Abstract

Extracellular ATP is a broad-spectrum cytotoxic agent that produces effects via cell surface P2 purinoceptors. The ligand-gated P2X purinoceptor subtype has very high sequence homology with theRP-2 gene, which encodes for apoptosis. The P2X RNA found in rat vas deferens is expressed preferentially by apoptotic thymocytes. P2X purinoceptor-mediated phasic (twitch) motor responses of the isolated rat vas deferens to neurogenic or exogenous ATP were rapidly, specifically and irreversibly potentiated by bis(2-chloroethyl)sulfide (HD 10-100 μM). Both untreated and HD-potentiated neurogenic responses were Ca⁺⁺ dependent, blocked in the absence of Ca⁺⁺ plus 0.1 mM EGTA, by the neuronal Ca⁺⁺channel blocker ω-conotoxin-MVIIC (3 μM), by the P2 purinoceptor antagonist suramin (100 μM) and by tetrodotoxin (100 nM). HD also potentiated the effects of ATP on isolated guinea pig taenia caecum, where the nucleotide acts at G protein-coupled P2Y purinoceptor subtypes to cause relaxation.
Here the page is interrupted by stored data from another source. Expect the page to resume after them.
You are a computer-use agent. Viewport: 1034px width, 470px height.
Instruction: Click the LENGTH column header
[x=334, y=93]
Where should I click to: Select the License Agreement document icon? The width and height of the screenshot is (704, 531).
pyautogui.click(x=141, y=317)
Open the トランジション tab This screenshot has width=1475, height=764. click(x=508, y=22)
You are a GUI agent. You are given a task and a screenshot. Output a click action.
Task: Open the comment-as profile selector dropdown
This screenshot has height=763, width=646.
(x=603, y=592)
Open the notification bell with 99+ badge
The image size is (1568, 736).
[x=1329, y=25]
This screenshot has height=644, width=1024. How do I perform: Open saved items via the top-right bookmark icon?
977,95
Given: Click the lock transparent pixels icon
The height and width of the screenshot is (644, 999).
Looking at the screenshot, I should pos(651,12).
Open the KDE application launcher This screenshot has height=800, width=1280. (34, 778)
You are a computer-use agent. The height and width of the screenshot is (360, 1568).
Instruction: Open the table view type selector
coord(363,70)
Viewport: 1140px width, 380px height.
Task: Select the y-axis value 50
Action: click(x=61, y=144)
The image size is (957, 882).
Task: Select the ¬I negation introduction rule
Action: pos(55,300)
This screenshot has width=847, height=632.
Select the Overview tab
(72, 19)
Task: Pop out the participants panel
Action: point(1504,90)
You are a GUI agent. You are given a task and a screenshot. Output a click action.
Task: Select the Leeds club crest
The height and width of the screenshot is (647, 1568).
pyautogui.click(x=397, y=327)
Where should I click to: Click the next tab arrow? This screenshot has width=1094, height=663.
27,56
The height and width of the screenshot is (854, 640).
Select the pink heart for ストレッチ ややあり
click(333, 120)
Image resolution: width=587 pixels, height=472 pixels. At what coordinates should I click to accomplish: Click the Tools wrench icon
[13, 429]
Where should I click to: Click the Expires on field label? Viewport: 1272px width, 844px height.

HD failed to inhibit the metabolism of ATP by ecto-ATPase in vas deferens or to cause the release of endogenous ATP. Potentiation of the twitch response to electric field stimulation by HD was attenuated or eliminated in tissues excised from rats previously challenged with topically applied HD, suggesting that HD absorbed into the systemic circulation had already effected maximal potentiation of ATP responses before in vitro testing. The physiological consequences of HD-induced potentiation of the extracellular actions of ATP are discussed in relation to apoptosis and necrosis.